La prima regolamentazione è stata prevista proprio dall’Unione europea, nella quale è stata opportunamente richiamata la responsabilità sociale e individuale, ribadendo i valori etici e della solidarietà. Eppure l’Unione europea, nell’ambito delle tecnologie digitali e dell’Intelligenza artificiale, dipende in gran parte dagli Stati Uniti e dalla Cina, sulle cui legislazioni ovviamente non ha modo di intervenire, e questa è sicuramente una delle grandi questioni aperte che minano l’esistenza stessa dell’Unione.

Internet è nata sotto la spinta della Difesa, con il supporto delle Università e con le intuizioni geniali di giovani informatici, fatte proprie e concretamente sostenute dal Governo e dalle Piazze finanziarie. Quando nasce l’i-phone, nel 2007, si avvia una sorta di dematerializzazione del mondo, con tantissime funzioni che semplificano e velocizzano la vita delle persone, dalle operazioni in banca, all’acquisto di libri. Oggi, infatti, si ha l’impressione che gran parte delle nostre azioni dipendano dalle macchine e che l’uomo sia un semplice sensore dei computer. Ne abbiamo avuta contezza nel periodo del Covid, quando le piattaforme tecnologiche hanno permesso a milioni di persone nel mondo di svolgere tantissime attività da casa. Agli indubbi effetti positivi, si collegano anche quelli negativi, con le macchine vicine a svelare le nostre identità, sconosciute a noi stessi. I nostri dati diventano arma di ricatto e di manipolazione, come dimostrato in molti casi rilevati a livello internazionale. Gli effetti sociali di questa rivoluzione digitale, guidata dagli algoritmi dell’Intelligenza artificiale, potrebbero essere ingestibili, aumentando il disagio sociale che, se supera il livello di guardia, potrebbe trasformarsi anche in una minaccia per la stabilità stessa delle Istituzioni democratiche.

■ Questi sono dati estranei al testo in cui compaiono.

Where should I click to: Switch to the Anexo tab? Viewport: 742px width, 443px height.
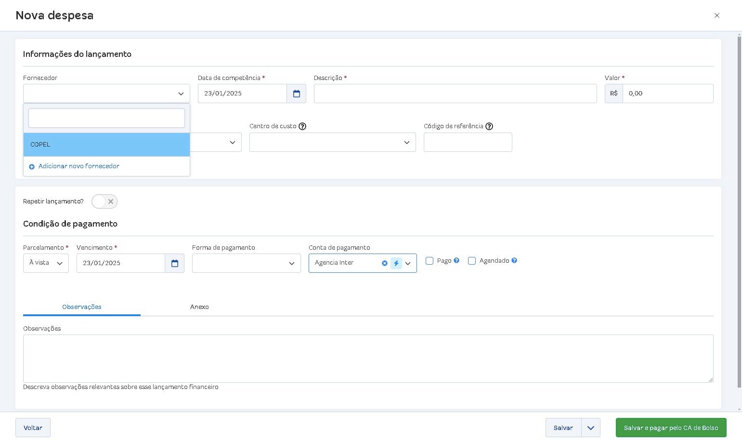(199, 307)
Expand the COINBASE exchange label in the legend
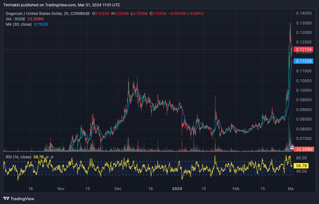Viewport: 319px width, 204px height. 80,14
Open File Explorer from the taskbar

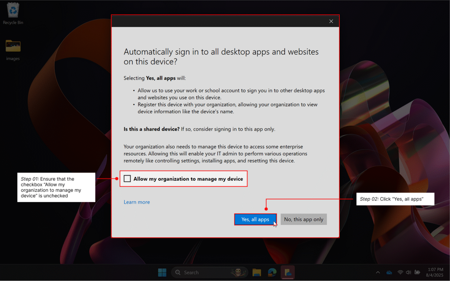257,272
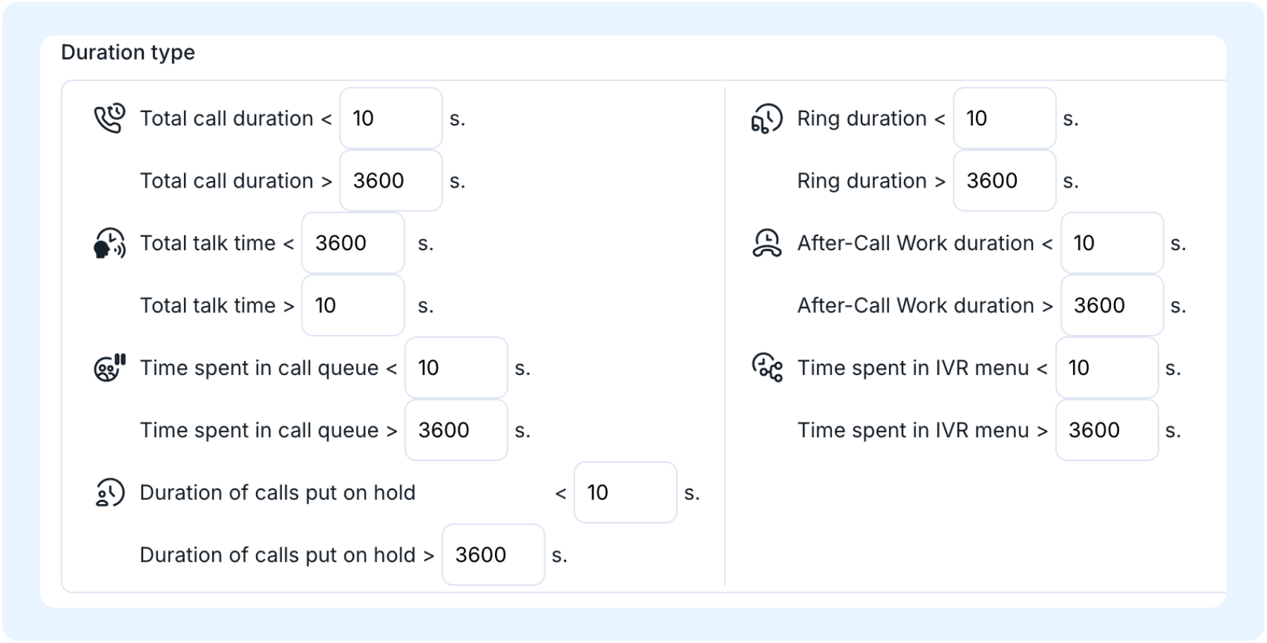Click the Total talk time speaking-head icon
The width and height of the screenshot is (1267, 643).
[109, 243]
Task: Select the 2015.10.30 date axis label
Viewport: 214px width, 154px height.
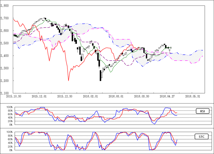Action: [x=13, y=96]

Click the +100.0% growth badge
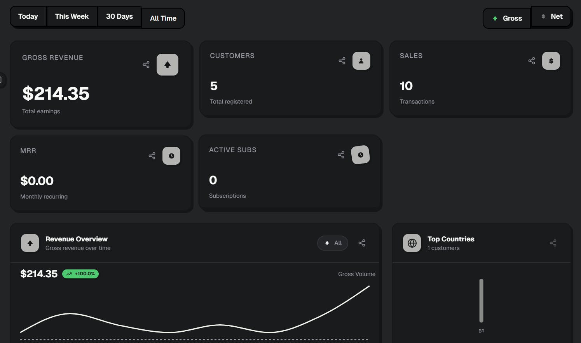[80, 274]
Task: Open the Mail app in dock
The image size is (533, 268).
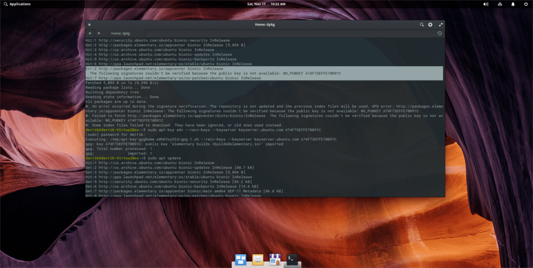Action: (x=258, y=259)
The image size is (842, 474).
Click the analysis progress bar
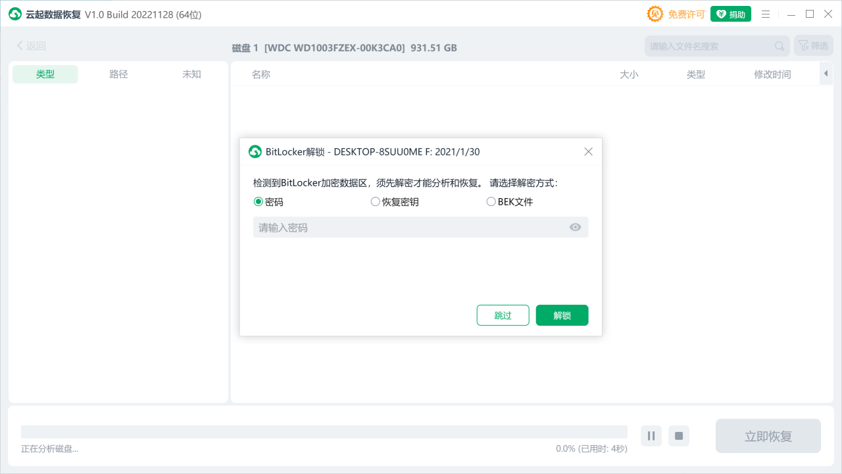click(x=324, y=431)
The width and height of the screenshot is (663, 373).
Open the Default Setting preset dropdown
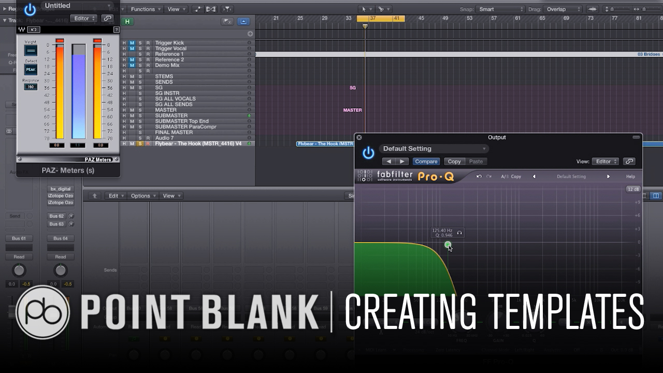(434, 149)
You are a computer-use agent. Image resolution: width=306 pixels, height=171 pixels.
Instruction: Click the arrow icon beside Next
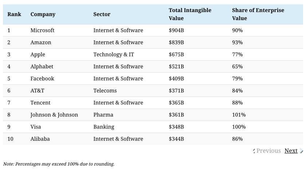pos(302,151)
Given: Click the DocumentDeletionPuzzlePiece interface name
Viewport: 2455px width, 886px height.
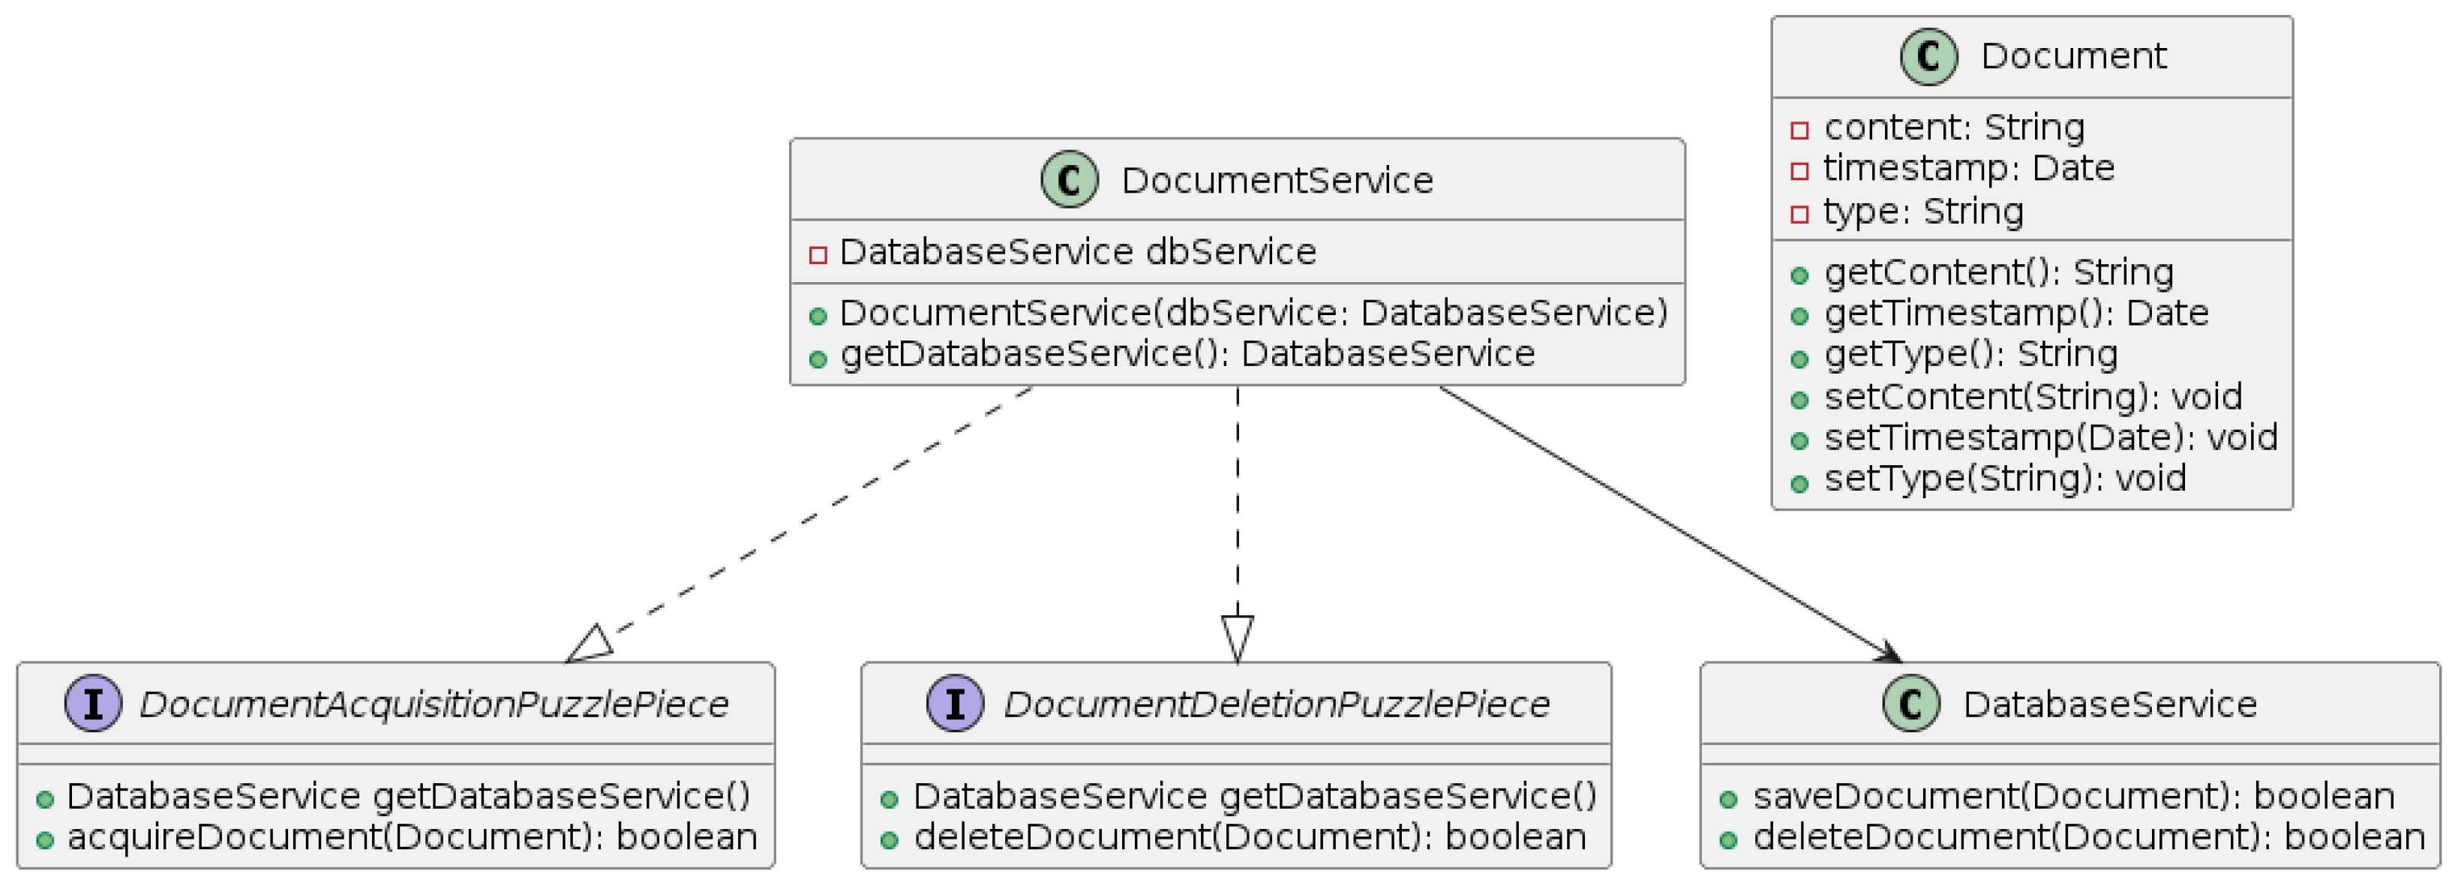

Già nel 1950 Norbert Wiener sosteneva che: «Dobbiamo coltivare la fertilità del pensiero come abbiamo coltivato l’efficienza dell’amministrazione. […]Se l’uomo deve continuare ad esistere, non deve più essere considerato meno importante degli affari». Una nuova educazione potrebbe assicurare maggiore consapevolezza nell’uso del mezzo, ma viene invocato in modo retorico, in quanto produce effetti a lungo termine e il sistema dell’istruzione oggi è strutturalmente inadeguato a raccogliere questa sfida. Certamente bisogna costruire un futuro nel quale saremo in grado di comprendere la differenza tra “funzionare” ed “esistere”.

Con l’Intelligenza artificiale che potrebbe svolgere la gran parte dei lavori degli umani, i popoli rischiano di essere superflui, se non “mantenuti in vita” in qualità di consumatori. Una inedita lotta di classe persa già in partenza, come osserva Harari (2017): «A differenza del XX secolo, quando le élites avevano interesse alla risoluzione dei problemi dei poveri, poiché essi erano vitali da un punto di vista militare ed economico, nel XXI secolo la strategia più efficiente potrebbe essere lasciare andare le inutili carrozze di terza classe e far procedere soltanto la prima».

Si tratta di una sfida culturale che pone un fondamentale tema filosofico ed esistenziale, mettendo l’umanità di fronte alle proprie responsabilità. Infatti, le decisioni che si assumeranno adesso, caratterizzeranno il Futuro dell’umanità.

Nel 2023 un migliaio di studiosi e operatori del settore hanno proposto una pausa nello sviluppo dell’Intelligenza artificiale, in modo da poterla preventivamente regolare. Anni prima Bill Gates aveva proposto di tassare i robot che, svolgendo un lavoro umano e non pagando imposte, avrebbero aggravato i bilanci pubblici. Tutto ciò pone il tema non rinviabile della riorganizzazione della società, che deve essere guidata dalla democrazia e non dall’economia, dagli interessi reali delle persone e non da quelli dei mercati o della finanza.

Occorre difendere i popoli dagli interessi economici che vengono radicalizzati dall’Intelligenza artificiale, che può comprimere in modo irrimediabile i diritti delle persone. Occorre, pertanto, rifugiarsi nei principi della democrazia, restare all’interno dei suoi reticolati di prassi, di valori, e di realtà poiché, oltre ad essere la meno imperfetta tra le forme di governo, è un baluardo di giustizia e di umanesimo applicato alla realtà.